Records contained in a dataset
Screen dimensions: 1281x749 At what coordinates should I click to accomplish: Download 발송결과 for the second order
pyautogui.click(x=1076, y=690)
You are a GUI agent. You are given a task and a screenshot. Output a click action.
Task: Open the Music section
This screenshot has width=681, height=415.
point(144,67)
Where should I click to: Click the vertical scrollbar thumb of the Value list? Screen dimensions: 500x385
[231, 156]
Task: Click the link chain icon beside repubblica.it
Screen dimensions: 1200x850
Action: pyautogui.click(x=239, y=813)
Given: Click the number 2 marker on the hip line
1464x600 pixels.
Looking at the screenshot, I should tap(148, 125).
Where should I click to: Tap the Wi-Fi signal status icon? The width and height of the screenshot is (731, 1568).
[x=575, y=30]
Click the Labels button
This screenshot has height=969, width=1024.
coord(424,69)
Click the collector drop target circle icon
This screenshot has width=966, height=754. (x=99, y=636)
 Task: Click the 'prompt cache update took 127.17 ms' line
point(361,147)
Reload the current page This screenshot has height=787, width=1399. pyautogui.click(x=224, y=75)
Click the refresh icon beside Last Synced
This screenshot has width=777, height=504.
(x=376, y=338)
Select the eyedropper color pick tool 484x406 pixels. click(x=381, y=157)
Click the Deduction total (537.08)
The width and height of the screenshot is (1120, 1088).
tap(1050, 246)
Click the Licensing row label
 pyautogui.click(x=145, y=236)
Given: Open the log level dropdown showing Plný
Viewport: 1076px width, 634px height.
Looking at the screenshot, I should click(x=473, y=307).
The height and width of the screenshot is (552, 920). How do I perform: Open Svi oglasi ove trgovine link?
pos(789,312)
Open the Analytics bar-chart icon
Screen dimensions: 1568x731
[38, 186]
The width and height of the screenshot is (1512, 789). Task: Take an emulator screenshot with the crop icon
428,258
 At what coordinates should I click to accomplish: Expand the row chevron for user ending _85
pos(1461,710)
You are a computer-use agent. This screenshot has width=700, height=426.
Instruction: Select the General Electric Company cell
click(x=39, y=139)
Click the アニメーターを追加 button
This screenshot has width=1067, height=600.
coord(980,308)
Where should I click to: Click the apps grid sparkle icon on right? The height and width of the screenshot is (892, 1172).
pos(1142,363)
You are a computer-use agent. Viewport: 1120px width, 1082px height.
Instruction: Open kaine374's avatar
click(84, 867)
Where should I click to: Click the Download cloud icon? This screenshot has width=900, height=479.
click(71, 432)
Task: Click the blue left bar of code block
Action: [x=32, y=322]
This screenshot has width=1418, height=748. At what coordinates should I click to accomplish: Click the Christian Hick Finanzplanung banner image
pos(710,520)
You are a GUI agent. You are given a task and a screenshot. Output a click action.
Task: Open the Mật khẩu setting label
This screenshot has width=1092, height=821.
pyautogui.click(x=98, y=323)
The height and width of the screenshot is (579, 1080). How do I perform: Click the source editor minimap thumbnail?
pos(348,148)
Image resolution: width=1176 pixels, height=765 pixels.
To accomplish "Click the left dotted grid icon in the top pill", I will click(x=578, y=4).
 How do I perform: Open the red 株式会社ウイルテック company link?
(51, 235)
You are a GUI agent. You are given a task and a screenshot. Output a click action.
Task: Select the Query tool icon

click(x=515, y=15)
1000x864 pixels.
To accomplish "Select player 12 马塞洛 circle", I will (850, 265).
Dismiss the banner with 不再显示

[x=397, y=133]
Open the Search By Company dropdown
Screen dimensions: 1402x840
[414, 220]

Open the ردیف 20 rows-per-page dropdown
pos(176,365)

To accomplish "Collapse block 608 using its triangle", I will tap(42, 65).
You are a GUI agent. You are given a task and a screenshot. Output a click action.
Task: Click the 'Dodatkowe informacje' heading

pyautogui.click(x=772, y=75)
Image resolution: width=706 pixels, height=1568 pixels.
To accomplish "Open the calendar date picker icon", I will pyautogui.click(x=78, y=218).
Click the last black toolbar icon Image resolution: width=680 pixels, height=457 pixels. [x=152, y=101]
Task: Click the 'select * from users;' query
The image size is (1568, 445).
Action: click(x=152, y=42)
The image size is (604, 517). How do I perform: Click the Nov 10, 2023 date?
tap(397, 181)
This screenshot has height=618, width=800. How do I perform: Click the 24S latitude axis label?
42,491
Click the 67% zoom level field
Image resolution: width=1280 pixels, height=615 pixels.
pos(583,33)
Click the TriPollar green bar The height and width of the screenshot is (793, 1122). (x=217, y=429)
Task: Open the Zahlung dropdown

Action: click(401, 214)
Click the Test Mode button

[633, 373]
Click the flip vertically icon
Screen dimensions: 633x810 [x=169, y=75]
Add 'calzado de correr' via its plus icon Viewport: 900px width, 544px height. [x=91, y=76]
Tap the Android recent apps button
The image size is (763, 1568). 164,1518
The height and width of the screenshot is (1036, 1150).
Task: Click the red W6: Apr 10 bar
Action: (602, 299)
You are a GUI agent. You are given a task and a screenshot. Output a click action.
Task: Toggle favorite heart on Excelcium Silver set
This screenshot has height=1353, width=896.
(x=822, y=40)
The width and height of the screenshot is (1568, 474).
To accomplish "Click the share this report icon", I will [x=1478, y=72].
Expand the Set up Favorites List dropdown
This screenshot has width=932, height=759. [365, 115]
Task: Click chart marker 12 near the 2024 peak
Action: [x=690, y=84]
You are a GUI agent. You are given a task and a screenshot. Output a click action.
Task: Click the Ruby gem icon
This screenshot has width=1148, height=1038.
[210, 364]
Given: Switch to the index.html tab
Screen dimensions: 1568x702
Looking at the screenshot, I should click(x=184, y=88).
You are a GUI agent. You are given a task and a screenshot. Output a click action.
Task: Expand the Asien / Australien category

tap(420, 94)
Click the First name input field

**Your instructions**: Word for word, extract all the records.

**Reply to the task**:
Screen dimensions: 1281x749 At what coordinates should I click to accomplish: Download 발송결과 for the second order
pyautogui.click(x=1076, y=690)
You are a GUI agent. You are given a task and a screenshot. Output a click action.
Task: Open the Music section
This screenshot has width=681, height=415.
point(144,67)
Where should I click to: Click the vertical scrollbar thumb of the Value list? Screen dimensions: 500x385
[231, 156]
Task: Click the link chain icon beside repubblica.it
Screen dimensions: 1200x850
Action: pyautogui.click(x=239, y=813)
Given: Click the number 2 marker on the hip line
1464x600 pixels.
Looking at the screenshot, I should tap(148, 125).
Where should I click to: Tap the Wi-Fi signal status icon? The width and height of the screenshot is (731, 1568).
[x=575, y=30]
Click the Labels button
This screenshot has height=969, width=1024.
coord(424,69)
Click the collector drop target circle icon
This screenshot has width=966, height=754. (x=99, y=636)
 Task: Click the 'prompt cache update took 127.17 ms' line
point(361,147)
Reload the current page This screenshot has height=787, width=1399. pyautogui.click(x=224, y=75)
Click the refresh icon beside Last Synced
This screenshot has width=777, height=504.
(x=376, y=338)
Select the eyedropper color pick tool 484x406 pixels. click(x=381, y=157)
Click the Deduction total (537.08)
The width and height of the screenshot is (1120, 1088).
tap(1050, 246)
Click the Licensing row label
 pyautogui.click(x=145, y=236)
Given: Open the log level dropdown showing Plný
Viewport: 1076px width, 634px height.
Looking at the screenshot, I should click(x=473, y=307).
The height and width of the screenshot is (552, 920). How do I perform: Open Svi oglasi ove trgovine link?
pos(789,312)
Open the Analytics bar-chart icon
Screen dimensions: 1568x731
[38, 186]
The width and height of the screenshot is (1512, 789). Task: Take an emulator screenshot with the crop icon
428,258
 At what coordinates should I click to accomplish: Expand the row chevron for user ending _85
pos(1461,710)
You are a computer-use agent. This screenshot has width=700, height=426.
Instruction: Select the General Electric Company cell
click(x=39, y=139)
Click the アニメーターを追加 button
This screenshot has width=1067, height=600.
coord(980,308)
Where should I click to: Click the apps grid sparkle icon on right? The height and width of the screenshot is (892, 1172).
pos(1142,363)
You are a computer-use agent. Viewport: 1120px width, 1082px height.
Instruction: Open kaine374's avatar
click(84, 867)
Where should I click to: Click the Download cloud icon? This screenshot has width=900, height=479.
click(71, 432)
Task: Click the blue left bar of code block
Action: [x=32, y=322]
This screenshot has width=1418, height=748. At what coordinates should I click to accomplish: Click the Christian Hick Finanzplanung banner image
pos(710,520)
You are a GUI agent. You are given a task and a screenshot. Output a click action.
Task: Open the Mật khẩu setting label
This screenshot has width=1092, height=821.
pyautogui.click(x=98, y=323)
The height and width of the screenshot is (579, 1080). How do I perform: Click the source editor minimap thumbnail?
pos(348,148)
Image resolution: width=1176 pixels, height=765 pixels.
To accomplish "Click the left dotted grid icon in the top pill", I will click(x=578, y=4).
 How do I perform: Open the red 株式会社ウイルテック company link?
(51, 235)
You are a GUI agent. You are given a task and a screenshot. Output a click action.
Task: Select the Query tool icon

click(x=515, y=15)
1000x864 pixels.
To accomplish "Select player 12 马塞洛 circle", I will (850, 265).
Dismiss the banner with 不再显示

[x=397, y=133]
Open the Search By Company dropdown
Screen dimensions: 1402x840
[414, 220]

Open the ردیف 20 rows-per-page dropdown
pos(176,365)

To accomplish "Collapse block 608 using its triangle", I will tap(42, 65).
You are a GUI agent. You are given a task and a screenshot. Output a click action.
Task: Click the 'Dodatkowe informacje' heading

pyautogui.click(x=772, y=75)
Image resolution: width=706 pixels, height=1568 pixels.
To accomplish "Open the calendar date picker icon", I will pyautogui.click(x=78, y=218).
Click the last black toolbar icon Image resolution: width=680 pixels, height=457 pixels. [x=152, y=101]
Task: Click the 'select * from users;' query
The image size is (1568, 445).
Action: click(x=152, y=42)
The image size is (604, 517). How do I perform: Click the Nov 10, 2023 date?
tap(397, 181)
This screenshot has height=618, width=800. How do I perform: Click the 24S latitude axis label?
42,491
Click the 67% zoom level field
Image resolution: width=1280 pixels, height=615 pixels.
pos(583,33)
Click the TriPollar green bar The height and width of the screenshot is (793, 1122). (x=217, y=429)
Task: Open the Zahlung dropdown

Action: click(401, 214)
Click the Test Mode button

[633, 373]
Click the flip vertically icon
Screen dimensions: 633x810 [x=169, y=75]
Add 'calzado de correr' via its plus icon Viewport: 900px width, 544px height. [x=91, y=76]
Tap the Android recent apps button
The image size is (763, 1568). 164,1518
The height and width of the screenshot is (1036, 1150).
Task: Click the red W6: Apr 10 bar
Action: (602, 299)
You are a GUI agent. You are given a task and a screenshot. Output a click action.
Task: Toggle favorite heart on Excelcium Silver set
This screenshot has height=1353, width=896.
(x=822, y=40)
The width and height of the screenshot is (1568, 474).
To accomplish "Click the share this report icon", I will [x=1478, y=72].
Expand the Set up Favorites List dropdown
This screenshot has width=932, height=759. [365, 115]
Task: Click chart marker 12 near the 2024 peak
Action: [x=690, y=84]
You are a GUI agent. You are given a task and a screenshot. Output a click action.
Task: Click the Ruby gem icon
This screenshot has width=1148, height=1038.
[210, 364]
Given: Switch to the index.html tab
Screen dimensions: 1568x702
Looking at the screenshot, I should click(x=184, y=88).
You are a GUI agent. You are given a task and a screenshot. Output a click action.
Task: Expand the Asien / Australien category

tap(420, 94)
Click the First name input field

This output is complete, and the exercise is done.